No, that won't work.  (But hash-based classes are dangerous to subclass too
because of collisions within the hash's flat namespace.)

> Another solution would be to simply duplicate the SearchServer request  
> handling code in an external module. That's not very elegant but maybe  
> it's the easiest way to go, at least for now.

Isn't that pretty much what we get if we implement handle_request($sock) as a
method on SearchServer?

Marvin Humphrey


Re: [lucy-dev] Improving the ClusterSearcher

Posted by Nick Wellnhofer <we...@aevum.de>.
On 27/12/11 21:33, Marvin Humphrey wrote:
> Ah, I see that you have a process_request() method in the LUCY-205 patch
> already -- and though it does not take a socket-handle/fileno as an argument,
> it can be modified easily to do so.

That's an implementaion detail of Net::Server. To use Net::Server, you 
simply subclass it and implement a process_request method.
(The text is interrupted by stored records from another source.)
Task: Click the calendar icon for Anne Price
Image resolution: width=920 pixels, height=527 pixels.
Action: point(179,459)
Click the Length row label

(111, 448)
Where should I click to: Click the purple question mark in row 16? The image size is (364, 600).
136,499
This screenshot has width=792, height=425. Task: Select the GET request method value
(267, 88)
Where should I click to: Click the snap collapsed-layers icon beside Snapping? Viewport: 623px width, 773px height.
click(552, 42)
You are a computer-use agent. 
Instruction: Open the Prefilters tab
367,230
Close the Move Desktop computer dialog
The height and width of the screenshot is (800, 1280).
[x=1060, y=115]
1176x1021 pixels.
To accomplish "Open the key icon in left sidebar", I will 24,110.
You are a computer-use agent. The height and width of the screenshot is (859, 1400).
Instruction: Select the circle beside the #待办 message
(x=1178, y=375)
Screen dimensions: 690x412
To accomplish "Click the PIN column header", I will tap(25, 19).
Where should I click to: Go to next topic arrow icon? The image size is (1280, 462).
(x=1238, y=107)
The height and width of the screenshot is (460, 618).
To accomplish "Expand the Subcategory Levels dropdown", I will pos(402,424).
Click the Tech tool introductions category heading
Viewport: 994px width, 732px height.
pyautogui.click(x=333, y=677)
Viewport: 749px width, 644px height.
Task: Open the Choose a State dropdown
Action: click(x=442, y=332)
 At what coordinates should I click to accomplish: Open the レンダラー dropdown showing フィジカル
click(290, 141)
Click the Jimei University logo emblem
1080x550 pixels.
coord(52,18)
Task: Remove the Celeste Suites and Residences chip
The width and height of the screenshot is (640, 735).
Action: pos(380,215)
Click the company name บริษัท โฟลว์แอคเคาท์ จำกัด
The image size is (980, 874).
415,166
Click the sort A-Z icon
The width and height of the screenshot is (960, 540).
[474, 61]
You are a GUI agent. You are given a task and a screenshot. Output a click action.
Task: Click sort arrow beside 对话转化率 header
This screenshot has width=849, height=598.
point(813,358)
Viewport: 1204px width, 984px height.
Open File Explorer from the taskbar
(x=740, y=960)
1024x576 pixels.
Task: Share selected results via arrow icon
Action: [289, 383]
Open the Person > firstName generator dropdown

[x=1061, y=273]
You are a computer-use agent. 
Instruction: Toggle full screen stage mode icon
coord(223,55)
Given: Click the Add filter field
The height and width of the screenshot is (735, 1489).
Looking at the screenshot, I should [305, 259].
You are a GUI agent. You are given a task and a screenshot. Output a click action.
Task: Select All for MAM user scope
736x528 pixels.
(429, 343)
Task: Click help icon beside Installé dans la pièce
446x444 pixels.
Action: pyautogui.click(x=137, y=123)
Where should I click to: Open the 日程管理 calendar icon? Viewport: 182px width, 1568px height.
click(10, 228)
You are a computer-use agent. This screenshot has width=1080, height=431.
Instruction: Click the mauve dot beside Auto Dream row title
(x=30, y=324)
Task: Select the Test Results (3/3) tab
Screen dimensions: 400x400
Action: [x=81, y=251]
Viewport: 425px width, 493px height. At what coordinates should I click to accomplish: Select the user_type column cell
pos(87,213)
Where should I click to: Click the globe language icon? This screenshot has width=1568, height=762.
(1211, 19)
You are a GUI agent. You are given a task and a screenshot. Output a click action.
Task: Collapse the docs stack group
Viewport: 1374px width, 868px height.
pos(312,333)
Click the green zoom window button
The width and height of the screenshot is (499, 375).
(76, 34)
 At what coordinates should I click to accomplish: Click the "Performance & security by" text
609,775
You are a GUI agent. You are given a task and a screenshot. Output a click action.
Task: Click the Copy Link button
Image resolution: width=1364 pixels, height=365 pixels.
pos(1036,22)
> I think that means that we cannot simply delete SearchServer#serve -- though
> we can improve on things by making it possible to override serve() or
> otherwise avoid it.

IMO subclassing SearchServer as it is now wouldn't be the best solution 
if it's possible at all. First, we can't use the SearchServer 
constructor because we don't want the sockets to be created there. Then, 
AFAIU classes derived from Lucy::Object::Obj must be inside-out. Is it 
safe to subclass additional Perl classes like Net::Server that use their 
own hashref attributes in the traditional way?

Another solution would be to simply duplicate the SearchServer request 
handling code in an external module. That's not very elegant but maybe 
it's the easiest way to go, at least for now.

Nick

Re: [lucy-dev] Improving the ClusterSearcher

Posted by Marvin Humphrey <ma...@rectangular.com>.
On Tue, Dec 27, 2011 at 04:50:26PM +0100, Nick Wellnhofer wrote:
>> How about we expose a handle_request() method on SearchServer which takes a
>> socket handle as an argument, reads the incoming request and sends a response
>> back?
>>
>>    =head2 handle_request
>>
>>       $search_server->handle_request($sock);
>>
>>    Process a request from a socket handle which is ready for reading.
>
> That's what I had in mind.

Ah, I see that you have a process_request() method in the LUCY-205 patch
already -- and though it does not take a socket-handle/fileno as an argument,
it can be modified easily to do so.

If we make that method public and have it accept a socket-handle/fileno, then
it becomes possible to implement any number of server configurations.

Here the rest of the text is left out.